The short answer is that it’s complicated. Nearly 40% of the top 10 million websites on the internet today are powered by WordPress. Not every WordPress site is maintained by a developer – in many cases, they’re maintained by non-technical people for whom WordPress was an intuitive solution to help them get their vision online. Those folks don’t care about Composer or PHP dependency resolution or namespace collisions. They (rightfully) just want things to work.

For the rest of us, this means we try to come up with innovative solutions to be able to use the tools that make our jobs easier. Because WordPress core doesn’t have a mechanism for resolving a plugin and theme’s dependencies before it loads them, as plugin developers who work in sophisticated ecosystems like that of my former client, we have to rely on alternative solutions like Mozart or Imposter to package our vendor directory with our project and prefix its class namespaces with our own to avoid naming collisions in PHP.

There has to be a better way, but it’s clear that whatever the solution might be, it’s neither easy nor obvious, or as a community, we may have resolved it by now.

Let’s Talk About Extensibility

So, back to Gary’s question and the conversation that followed, which still pertains to workarounds for the dependency management issues in WordPress, but also includes some nuances around class inheritance, interfaces, and incorporating developer guardrails into open-source projects that I find particularly compelling.

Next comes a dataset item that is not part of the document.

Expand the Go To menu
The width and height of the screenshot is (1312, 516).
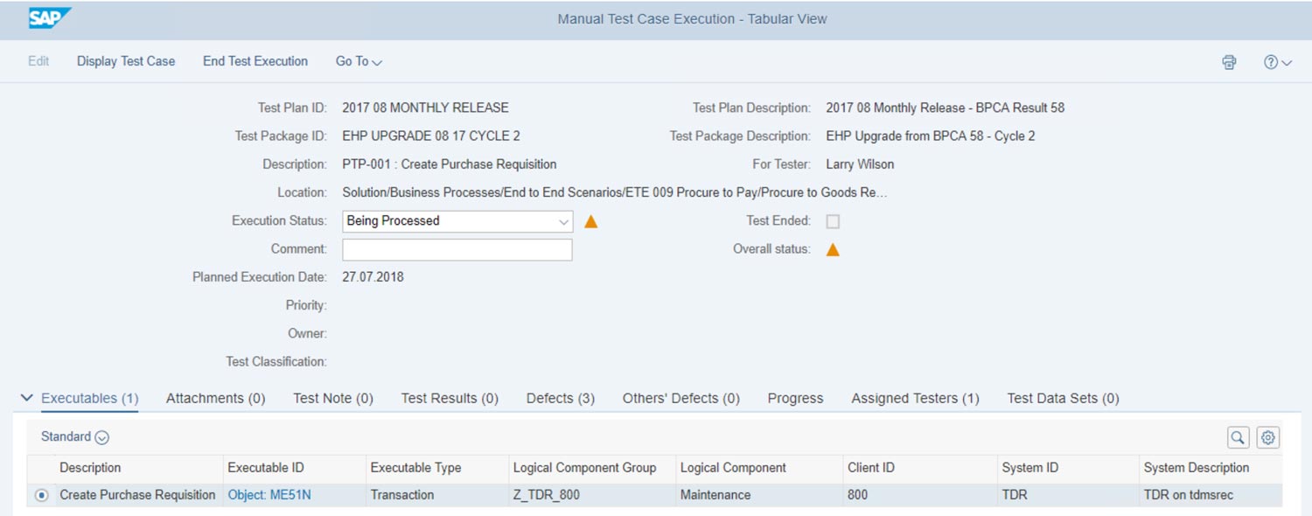pos(359,61)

In our conversation, we were discussing class property and method visibility in PHP, and Gary shared with me this filter in the MySQL class of SquareOne, an open-source framework developed by the fine folks at Modern Tribe. Though not about autoloading, I’m hoping the correlation here is clear. Let’s look at this snippet (condensed from the link above):

class MySQL implements Backend {
	const DB_TABLE = 'queue';

	private $table_name;

	public function __construct() {
		global $wpdb;

		$table_name = $wpdb->base_prefix . self::DB_TABLE;

		/**
		 * Filter the table name used for queues on this backend.
		 *
		 * @param string $table_name Table name with $wpdb->prefix added
		 */
		$table_name = apply_filters( 'tribe/queues/mysql/table_name', $table_name );

		$this->table_name = $table_name;
	}

There are two important bits in this example:

  1. The private keyword on the $table_name variable
  2. The call to apply_filters, which provides developers with the ability to override the default value of $table_name

Historically, actions and filters in WordPress have been offered as an easy way to override the default behavior of the code that plugin authors write. Like the end users of WordPress itself, developers who work with the platform have a broad range of experience – especially when it comes to object-oriented programming – and these hooks offer an arguably simpler way of overriding the original programmer’s logic.

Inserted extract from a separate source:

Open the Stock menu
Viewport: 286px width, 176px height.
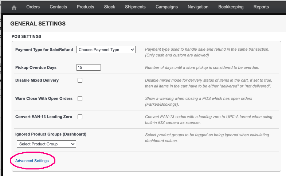[109, 7]
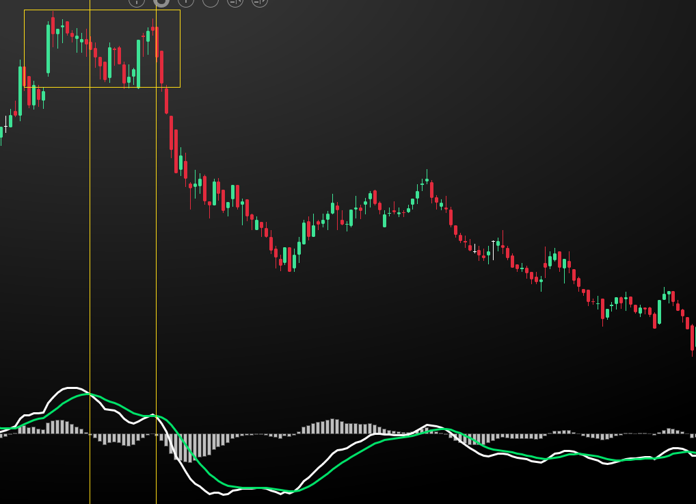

A neat thing about PHP, however, is that it also accommodates for changes. Consider this alternative to the snippet above:

class MySQL implements Backend {
    const DB_TABLE = 'queue';

    private $table_name;

    public function __construct() {
        global $wpdb;

        $this->table_name = $wpdb->prefix . self::DB_TABLE;
}

But Jeremy… you just took out the filter.

You got me. :)

In this case, MySQL is instantiated somewhere, and it implements an interface, which means it has a whole set of methods that can be called on it. Instead of filtering just the table name, Modern Tribe could consider allowing for modification of the entire class by filtering the places where it is instantiated, and requiring an interface in that callback.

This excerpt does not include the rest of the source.